Start of ENTRIES SHOWN

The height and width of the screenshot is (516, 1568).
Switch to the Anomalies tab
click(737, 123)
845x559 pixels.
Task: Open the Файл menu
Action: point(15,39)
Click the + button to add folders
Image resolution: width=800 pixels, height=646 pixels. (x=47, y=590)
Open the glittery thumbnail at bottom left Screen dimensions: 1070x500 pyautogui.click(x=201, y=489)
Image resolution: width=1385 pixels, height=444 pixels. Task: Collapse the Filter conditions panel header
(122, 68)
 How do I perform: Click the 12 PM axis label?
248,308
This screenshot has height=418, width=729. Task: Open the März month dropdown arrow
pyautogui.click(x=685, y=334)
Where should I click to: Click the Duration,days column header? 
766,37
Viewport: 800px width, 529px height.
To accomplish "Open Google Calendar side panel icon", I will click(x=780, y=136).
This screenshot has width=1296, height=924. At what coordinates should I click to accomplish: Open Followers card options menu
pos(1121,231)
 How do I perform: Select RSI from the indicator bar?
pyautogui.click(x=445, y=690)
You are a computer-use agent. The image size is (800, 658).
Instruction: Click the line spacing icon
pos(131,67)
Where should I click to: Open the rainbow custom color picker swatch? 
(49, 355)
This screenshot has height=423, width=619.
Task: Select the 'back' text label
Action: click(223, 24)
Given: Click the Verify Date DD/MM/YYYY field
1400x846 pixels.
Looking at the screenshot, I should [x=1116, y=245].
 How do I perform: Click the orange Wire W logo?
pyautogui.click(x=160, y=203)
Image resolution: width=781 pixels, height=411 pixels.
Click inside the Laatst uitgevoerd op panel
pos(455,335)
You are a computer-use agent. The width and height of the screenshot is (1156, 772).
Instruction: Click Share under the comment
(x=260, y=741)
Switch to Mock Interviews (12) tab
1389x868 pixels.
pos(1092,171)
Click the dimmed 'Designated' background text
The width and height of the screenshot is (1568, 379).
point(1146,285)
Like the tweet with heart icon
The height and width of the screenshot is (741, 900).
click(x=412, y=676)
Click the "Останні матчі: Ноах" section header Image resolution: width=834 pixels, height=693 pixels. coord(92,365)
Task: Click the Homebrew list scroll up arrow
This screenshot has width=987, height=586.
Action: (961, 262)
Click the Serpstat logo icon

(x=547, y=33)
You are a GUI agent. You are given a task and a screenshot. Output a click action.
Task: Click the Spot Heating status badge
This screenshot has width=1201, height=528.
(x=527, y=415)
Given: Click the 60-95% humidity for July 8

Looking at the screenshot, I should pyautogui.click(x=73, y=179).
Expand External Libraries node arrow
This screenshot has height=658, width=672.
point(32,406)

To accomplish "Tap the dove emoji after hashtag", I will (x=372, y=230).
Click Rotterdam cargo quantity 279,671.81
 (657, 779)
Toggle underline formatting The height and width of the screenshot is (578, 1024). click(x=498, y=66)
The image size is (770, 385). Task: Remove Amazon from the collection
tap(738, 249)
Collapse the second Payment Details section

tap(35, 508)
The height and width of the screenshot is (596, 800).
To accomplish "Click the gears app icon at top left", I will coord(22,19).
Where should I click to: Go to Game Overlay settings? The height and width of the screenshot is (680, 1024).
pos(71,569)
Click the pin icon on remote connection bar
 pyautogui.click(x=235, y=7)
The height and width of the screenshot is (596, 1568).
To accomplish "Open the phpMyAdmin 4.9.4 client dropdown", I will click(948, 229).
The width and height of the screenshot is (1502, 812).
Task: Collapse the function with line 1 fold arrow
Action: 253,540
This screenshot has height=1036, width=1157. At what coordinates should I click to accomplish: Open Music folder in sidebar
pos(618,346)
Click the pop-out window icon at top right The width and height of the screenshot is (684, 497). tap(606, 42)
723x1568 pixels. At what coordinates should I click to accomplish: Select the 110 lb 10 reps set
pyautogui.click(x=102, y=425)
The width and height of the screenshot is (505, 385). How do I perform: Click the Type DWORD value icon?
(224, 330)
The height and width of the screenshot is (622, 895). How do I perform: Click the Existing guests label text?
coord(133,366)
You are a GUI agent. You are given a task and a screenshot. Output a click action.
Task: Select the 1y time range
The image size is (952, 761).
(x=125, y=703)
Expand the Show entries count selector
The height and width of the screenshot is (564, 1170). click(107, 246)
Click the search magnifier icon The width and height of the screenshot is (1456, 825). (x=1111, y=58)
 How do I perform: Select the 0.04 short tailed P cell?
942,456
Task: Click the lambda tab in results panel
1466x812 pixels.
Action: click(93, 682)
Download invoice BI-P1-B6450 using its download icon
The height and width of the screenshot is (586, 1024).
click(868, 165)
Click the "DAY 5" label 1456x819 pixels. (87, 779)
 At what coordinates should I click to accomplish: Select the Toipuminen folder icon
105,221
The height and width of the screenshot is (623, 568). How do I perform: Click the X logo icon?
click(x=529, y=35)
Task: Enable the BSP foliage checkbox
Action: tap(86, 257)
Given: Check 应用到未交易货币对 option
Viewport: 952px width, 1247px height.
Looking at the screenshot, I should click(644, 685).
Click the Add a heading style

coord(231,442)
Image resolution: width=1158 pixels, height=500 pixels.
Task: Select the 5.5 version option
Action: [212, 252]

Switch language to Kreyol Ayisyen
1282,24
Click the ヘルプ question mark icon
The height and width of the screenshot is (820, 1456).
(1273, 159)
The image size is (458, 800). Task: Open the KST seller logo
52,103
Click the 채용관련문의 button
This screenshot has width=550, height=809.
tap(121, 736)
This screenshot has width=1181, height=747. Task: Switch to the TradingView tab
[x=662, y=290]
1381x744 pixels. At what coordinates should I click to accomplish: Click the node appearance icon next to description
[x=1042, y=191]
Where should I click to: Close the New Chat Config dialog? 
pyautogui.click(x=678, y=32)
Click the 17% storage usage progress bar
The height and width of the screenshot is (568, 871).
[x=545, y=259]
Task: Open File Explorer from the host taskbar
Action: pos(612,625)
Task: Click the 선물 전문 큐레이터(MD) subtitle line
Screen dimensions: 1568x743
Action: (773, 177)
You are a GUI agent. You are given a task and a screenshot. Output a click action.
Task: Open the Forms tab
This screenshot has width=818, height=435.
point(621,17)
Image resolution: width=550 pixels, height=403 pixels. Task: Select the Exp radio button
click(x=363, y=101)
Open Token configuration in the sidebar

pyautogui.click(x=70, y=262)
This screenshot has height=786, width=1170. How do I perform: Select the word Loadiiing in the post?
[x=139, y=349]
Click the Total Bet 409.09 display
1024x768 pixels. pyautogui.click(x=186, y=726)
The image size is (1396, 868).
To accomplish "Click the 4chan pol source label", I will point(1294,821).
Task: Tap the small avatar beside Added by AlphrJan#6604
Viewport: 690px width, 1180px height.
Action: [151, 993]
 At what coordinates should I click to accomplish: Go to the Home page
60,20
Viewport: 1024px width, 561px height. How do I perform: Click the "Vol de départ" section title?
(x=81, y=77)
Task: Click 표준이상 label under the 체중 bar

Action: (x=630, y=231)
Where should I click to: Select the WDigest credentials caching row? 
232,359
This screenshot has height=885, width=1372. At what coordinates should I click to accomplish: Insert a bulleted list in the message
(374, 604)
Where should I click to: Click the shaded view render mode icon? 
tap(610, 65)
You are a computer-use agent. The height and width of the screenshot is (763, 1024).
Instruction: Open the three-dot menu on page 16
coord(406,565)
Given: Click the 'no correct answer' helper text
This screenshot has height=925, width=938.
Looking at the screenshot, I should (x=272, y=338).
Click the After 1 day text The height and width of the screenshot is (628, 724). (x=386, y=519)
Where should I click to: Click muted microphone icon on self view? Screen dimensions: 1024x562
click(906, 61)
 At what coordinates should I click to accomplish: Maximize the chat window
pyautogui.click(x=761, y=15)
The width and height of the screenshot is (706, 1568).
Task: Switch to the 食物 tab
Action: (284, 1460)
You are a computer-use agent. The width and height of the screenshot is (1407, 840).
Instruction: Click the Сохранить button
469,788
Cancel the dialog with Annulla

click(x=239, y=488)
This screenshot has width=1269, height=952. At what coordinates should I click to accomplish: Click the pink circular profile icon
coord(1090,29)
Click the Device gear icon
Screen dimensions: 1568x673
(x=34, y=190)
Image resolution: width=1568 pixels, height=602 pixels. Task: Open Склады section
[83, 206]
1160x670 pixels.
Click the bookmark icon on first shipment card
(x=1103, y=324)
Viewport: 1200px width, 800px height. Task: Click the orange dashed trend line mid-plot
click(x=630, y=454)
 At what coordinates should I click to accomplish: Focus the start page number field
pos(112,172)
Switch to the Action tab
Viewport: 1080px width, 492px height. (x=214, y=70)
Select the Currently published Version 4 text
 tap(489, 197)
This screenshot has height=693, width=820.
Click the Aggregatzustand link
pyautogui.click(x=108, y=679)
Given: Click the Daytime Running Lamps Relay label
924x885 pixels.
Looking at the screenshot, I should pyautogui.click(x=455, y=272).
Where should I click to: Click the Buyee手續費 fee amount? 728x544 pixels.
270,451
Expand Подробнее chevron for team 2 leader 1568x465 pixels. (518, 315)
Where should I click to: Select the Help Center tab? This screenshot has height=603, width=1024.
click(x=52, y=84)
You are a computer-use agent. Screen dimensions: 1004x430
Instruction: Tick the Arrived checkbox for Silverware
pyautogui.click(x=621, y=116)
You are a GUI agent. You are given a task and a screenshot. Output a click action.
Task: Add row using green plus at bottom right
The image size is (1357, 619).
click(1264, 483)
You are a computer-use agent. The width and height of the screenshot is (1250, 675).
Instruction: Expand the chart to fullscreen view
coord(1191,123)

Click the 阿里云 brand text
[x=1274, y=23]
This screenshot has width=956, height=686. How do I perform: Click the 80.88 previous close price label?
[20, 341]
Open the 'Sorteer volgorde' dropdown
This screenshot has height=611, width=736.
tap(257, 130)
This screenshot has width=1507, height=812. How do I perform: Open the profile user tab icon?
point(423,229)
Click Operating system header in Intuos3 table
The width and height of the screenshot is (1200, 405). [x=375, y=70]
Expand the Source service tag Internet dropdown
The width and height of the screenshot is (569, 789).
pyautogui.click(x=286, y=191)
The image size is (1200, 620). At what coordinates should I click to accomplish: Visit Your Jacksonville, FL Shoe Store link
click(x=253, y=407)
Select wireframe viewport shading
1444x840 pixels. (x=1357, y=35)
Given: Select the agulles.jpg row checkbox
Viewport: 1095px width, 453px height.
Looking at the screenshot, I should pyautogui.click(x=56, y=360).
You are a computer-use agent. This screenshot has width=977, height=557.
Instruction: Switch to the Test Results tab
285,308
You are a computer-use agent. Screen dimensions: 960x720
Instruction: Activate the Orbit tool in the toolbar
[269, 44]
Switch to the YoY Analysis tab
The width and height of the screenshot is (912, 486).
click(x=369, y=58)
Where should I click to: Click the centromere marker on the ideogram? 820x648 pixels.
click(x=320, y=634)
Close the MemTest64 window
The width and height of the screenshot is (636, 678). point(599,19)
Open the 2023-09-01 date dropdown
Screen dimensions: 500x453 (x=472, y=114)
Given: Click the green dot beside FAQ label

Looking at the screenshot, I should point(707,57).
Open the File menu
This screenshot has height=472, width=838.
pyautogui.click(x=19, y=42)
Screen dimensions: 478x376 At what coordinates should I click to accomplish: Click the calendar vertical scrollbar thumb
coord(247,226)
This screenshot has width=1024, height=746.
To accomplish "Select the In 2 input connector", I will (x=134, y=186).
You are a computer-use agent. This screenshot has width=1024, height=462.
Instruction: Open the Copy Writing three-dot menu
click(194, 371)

End of ENTRIES SHOWN

▶ **EXERCISE OBJECTIVE**
In the entries above, find every line with the word "computer" and list it.

▶ **RESULT BELOW**
You are a computer-use agent. The image size is (800, 658).
You are a computer-use agent. The width and height of the screenshot is (1156, 772).
You are a computer-use agent. The height and width of the screenshot is (763, 1024).
You are a computer-use agent. The width and height of the screenshot is (1407, 840).
You are a computer-use agent. Screen dimensions: 1004x430
You are a computer-use agent. The width and height of the screenshot is (1250, 675).
You are a computer-use agent. This screenshot has width=977, height=557.
You are a computer-use agent. Screen dimensions: 960x720
You are a computer-use agent. This screenshot has width=1024, height=462.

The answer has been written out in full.